Sur le terrain, la façon de prélever le « péage transit » sera sans doute la même que pour l’écotaxe. Les poids lourds devront s’équiper d’un boîtier GPS qui renseignera sur le nombre de kilomètres effectués sur les axes soumis au péage de transit. Pour vérifier qu’ils en sont bien équipés, les portiques à l’entrée des routes seraient maintenus.

Les routiers et leurs clients déçus

Du côté des organisations professionnels de routiers, la déception est grande. «Nous ne pouvons pas nous satisfaire d’une fiscalité supplémentaire pour les entreprises.  Ils changent le nom et la forme mais ça reste une taxe qui va peser sur le déficit de compétitivité dans un contexte de crise économique. En réalité, c’est le retour de l’écotaxe. Et elle s’ajoute à d’autres mesures comme le compte pénibilité qui irrite fortement les PME et les TPE et qui doit aussi entrer en vigueur en 2015 », soulignait dimanche Nicolas Paulissen, le délégué général adjoint de la Fédération nationale des transports routiers (FNTR). De son côté, l'Organisation des transporteurs routiers européens (Otre) a prévenu lundi : " Il n’est pas question que les transporteurs routiers français soient obligés de s’acquitter d’une taxe dont les recettes serviront quasi uniquement à rémunérer la société Écomouv".

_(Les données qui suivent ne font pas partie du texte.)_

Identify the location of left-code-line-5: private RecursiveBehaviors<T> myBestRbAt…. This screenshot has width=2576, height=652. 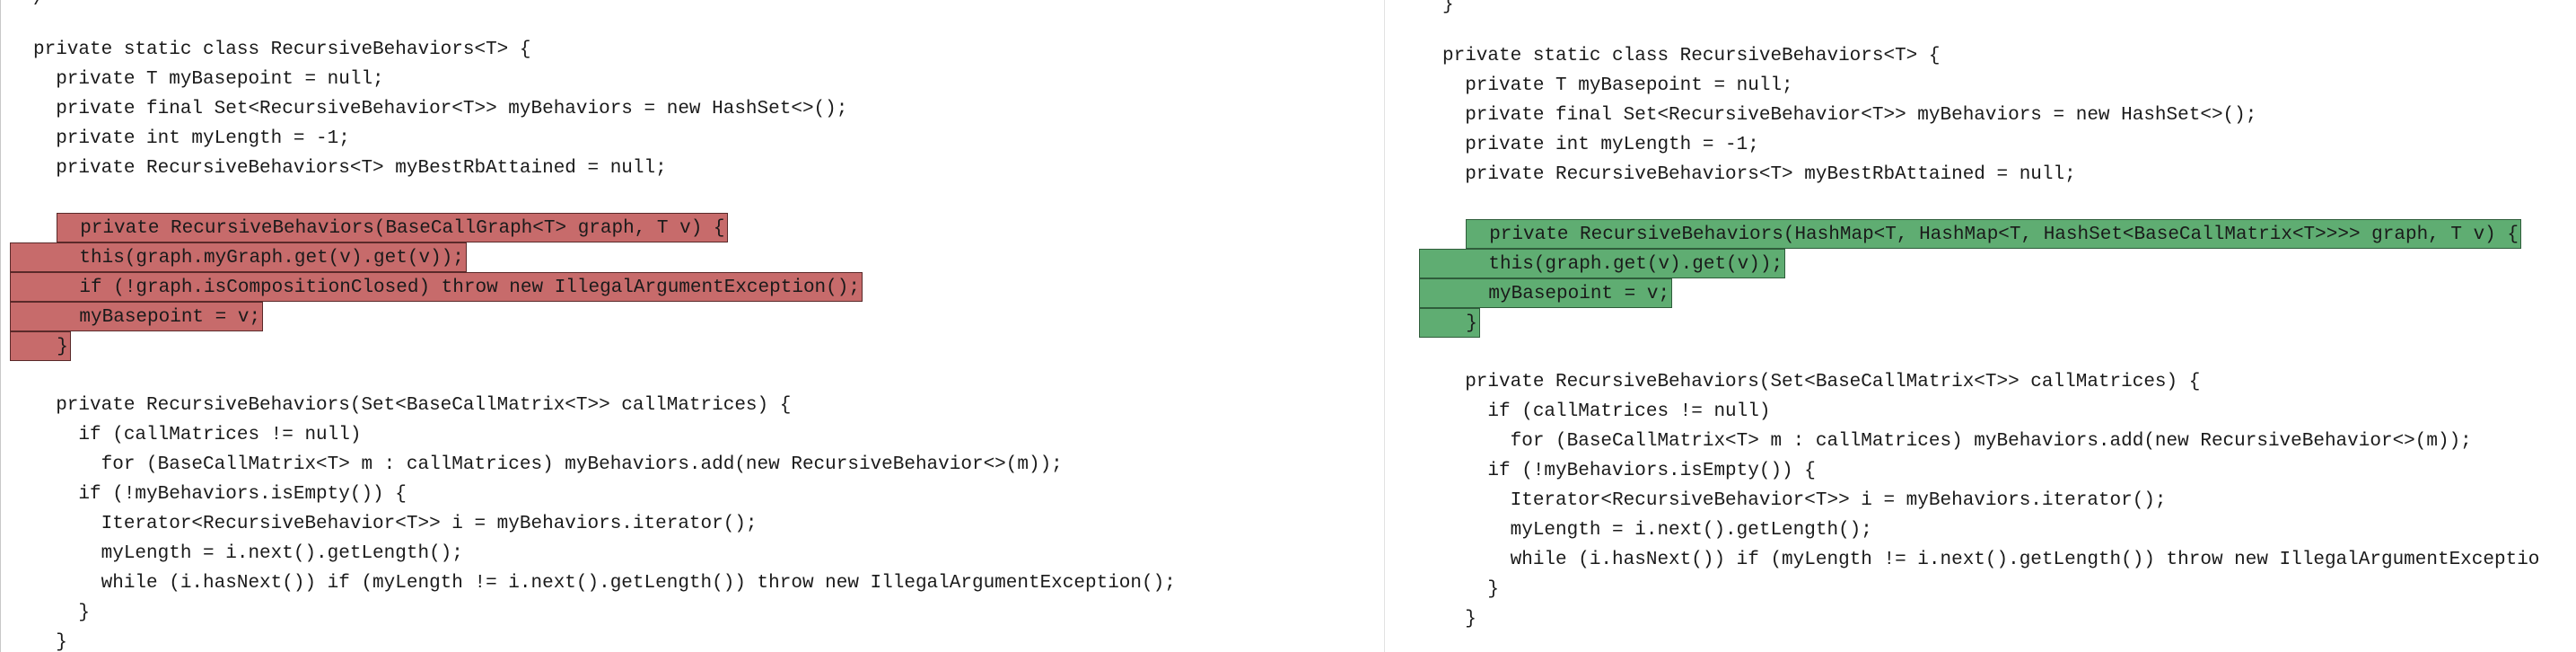
(350, 168).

Les clients des transporteurs routiers ne sont pas en reste. Thierry Merret, l'un des porte-parole des Bonnets rouges, et président de la Fédération départementale des syndicats d'exploitants agricoles du Finistère, a déclaré (écouter son intervention ci-dessous) : "Je crois que la copie est encore à revoir. Il faut trouver d'autres moyens. Ce n'est pas une véritable remise à plat". Dans leur collimateur se trouvent notamment les "péages transit" prévus sur l'A84 entre Rennes et Caen et sur la nationale 137 entre Rennes et Nantes. De nombreuses entreprises empruntent l'A84 pour rejoindre le port du Havre.

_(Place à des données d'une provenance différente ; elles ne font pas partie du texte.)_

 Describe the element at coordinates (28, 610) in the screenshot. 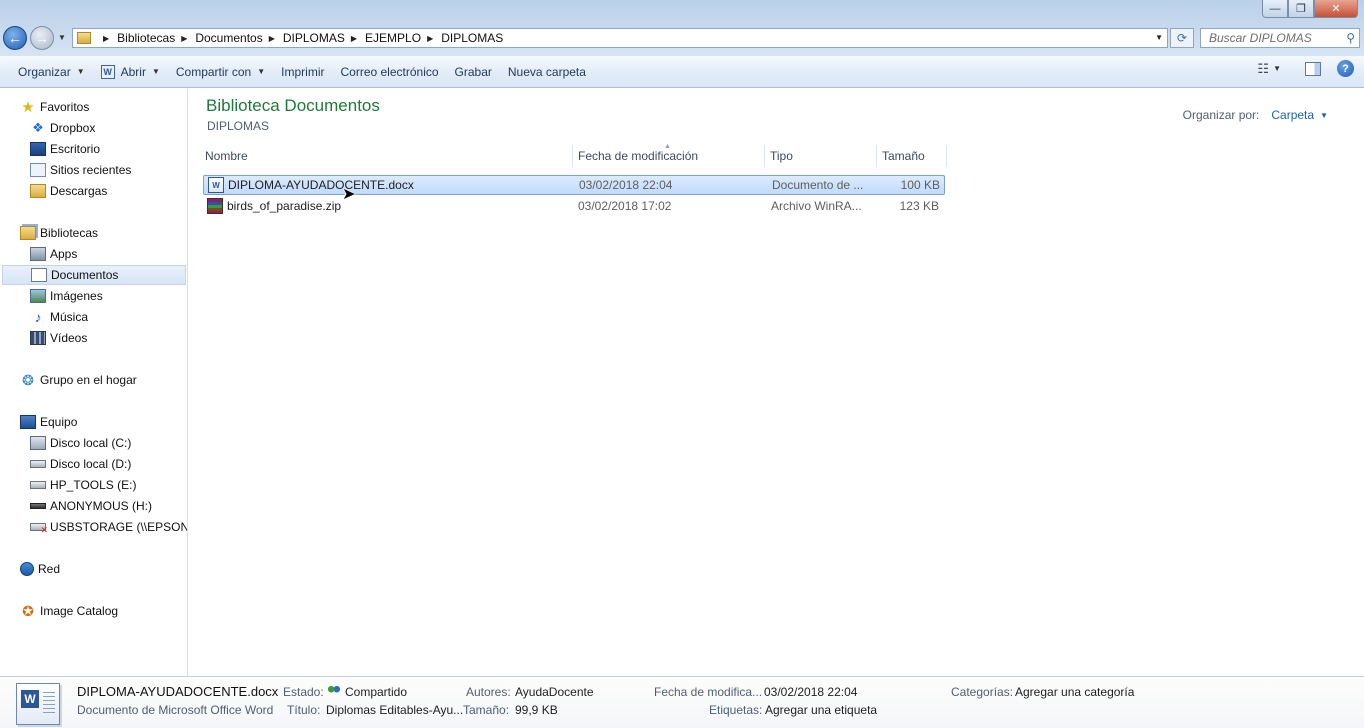

I see `image-catalog-icon: ✪` at that location.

Quant à a Confédération française du commerce de gros et international (CGI), qui représente 120.000 entreprises, elle s'est élevée contre le nouveau dispositif prévu par le gouvernement. "La CGI regrette que le gouvernement persiste à vouloir faire entrer en vigueur l'écotaxe, opportunément rebaptisée +péage de transit+", a-t-elle pointé lundi. Pour son président, Marc Hervouet : "cette écotaxe-bis représentera un véritable casse-tête commercial et administratif. Elle (va) peser lourdement sur la chaîne de production et de commercialisation des productions françaises avec un effet mécanique sur les prix, sans permettre de soutenir la production française face à la concurrence étrangère."